## TEXT EXCERPT
Post by Super Nova » Tue Jul 01, 2014 10:10 pm

The ‘James Bond’ camera that sees around corners

A camera that can peer around corners to see people or objects has been developed by British scientists.

The technology, which will be demonstrated today at the Royal Society Summer Science Exhibition in London, could eventually allow the military to carry out reconnaissance without breaking cover or be fitted on cars to give advance warnings of obstacles.

“The dream case is you could identify whether it is friend or foe around the corner,” said Jonathan Leach, a member of the team at Heriot-Watt University in Edinburgh.

The prototype uses short high-intensity bursts of laser light to illuminate a target object and then collects the tiny fraction of that light that is scattered back on to a detector on the camera.

The geometry of the setup is similar to that in a conventional periscope, in which light from the target object turns a corner by bouncing off a reflecting surface. In this case, however, the reflecting surface is simply a wall or the floor and, unlike a mirror, which reflects light in clean, straight lines, the light is scattered in every direction. Normally this scattering of light would make it impossible to reconstruct the shape and position of the target object.

The new camera overcomes this by recording the incoming light at more than 15 billion frames per second — quickly enough to detect tiny differences in the times at which individual photons arrive back at the camera.

## INFORMATION SHOWN
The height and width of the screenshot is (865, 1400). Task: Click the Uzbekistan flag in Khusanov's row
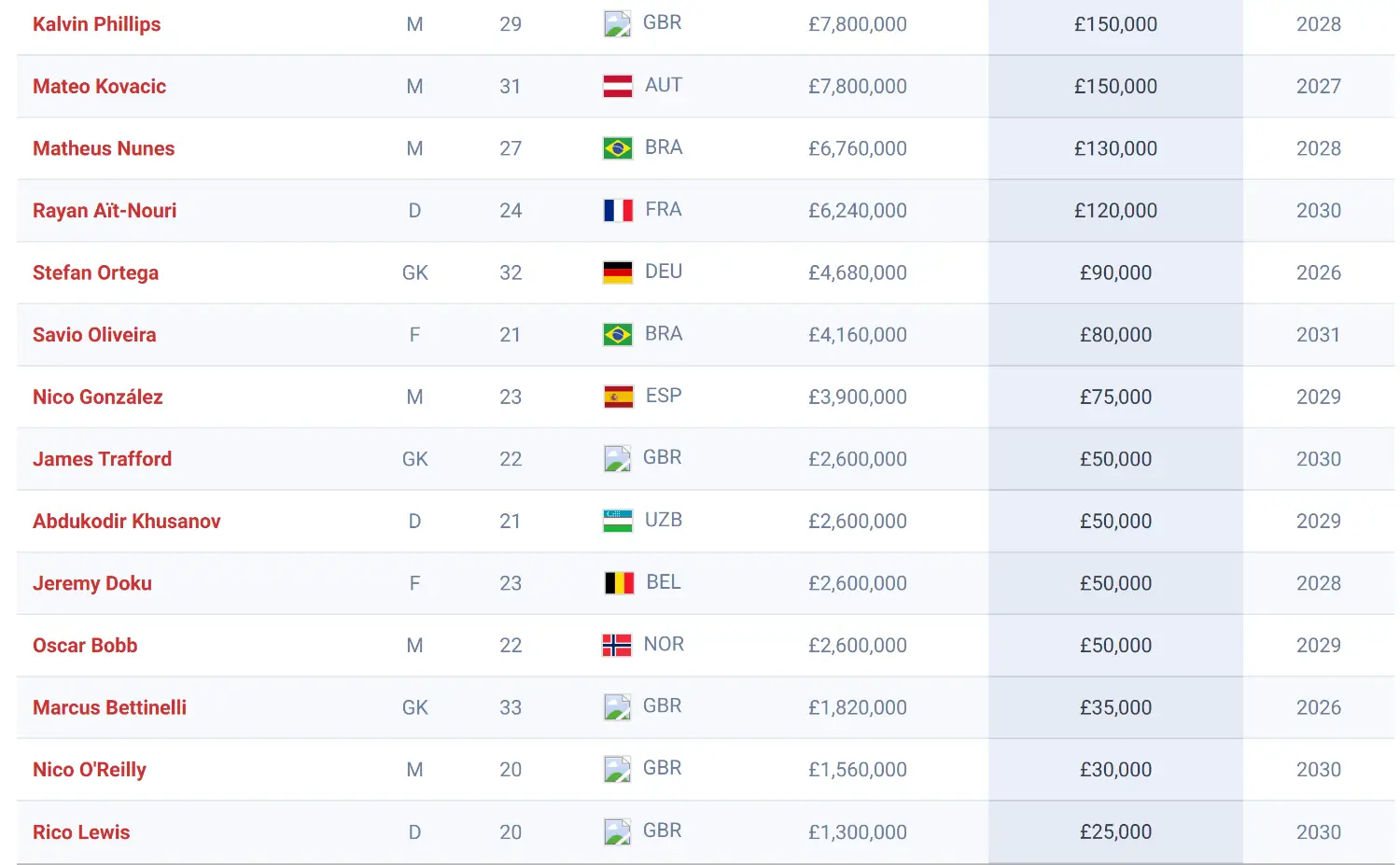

## WHAT THIS EXERCISE ASKS
a – Answer these questions about the camera article:
(i) At which event will the technology be demonstrated?
(ii) At which university is Jonathan Leach's team based?
(iii) At how many frames per second does the new camera record incoming light?
b – Repeat the passage of the camera article between "The prototype uses" and "the target object.", inclusive, word for word.

## EXERCISE ANSWERS
a –
(i) The Royal Society Summer Science Exhibition in London
(ii) Heriot-Watt University in Edinburgh
(iii) More than 15 billion frames per second

b –
The prototype uses short high-intensity bursts of laser light to illuminate a target object and then collects the tiny fraction of that light that is scattered back on to a detector on the camera.

The geometry of the setup is similar to that in a conventional periscope, in which light from the target object turns a corner by bouncing off a reflecting surface. In this case, however, the reflecting surface is simply a wall or the floor and, unlike a mirror, which reflects light in clean, straight lines, the light is scattered in every direction. Normally this scattering of light would make it impossible to reconstruct the shape and position of the target object.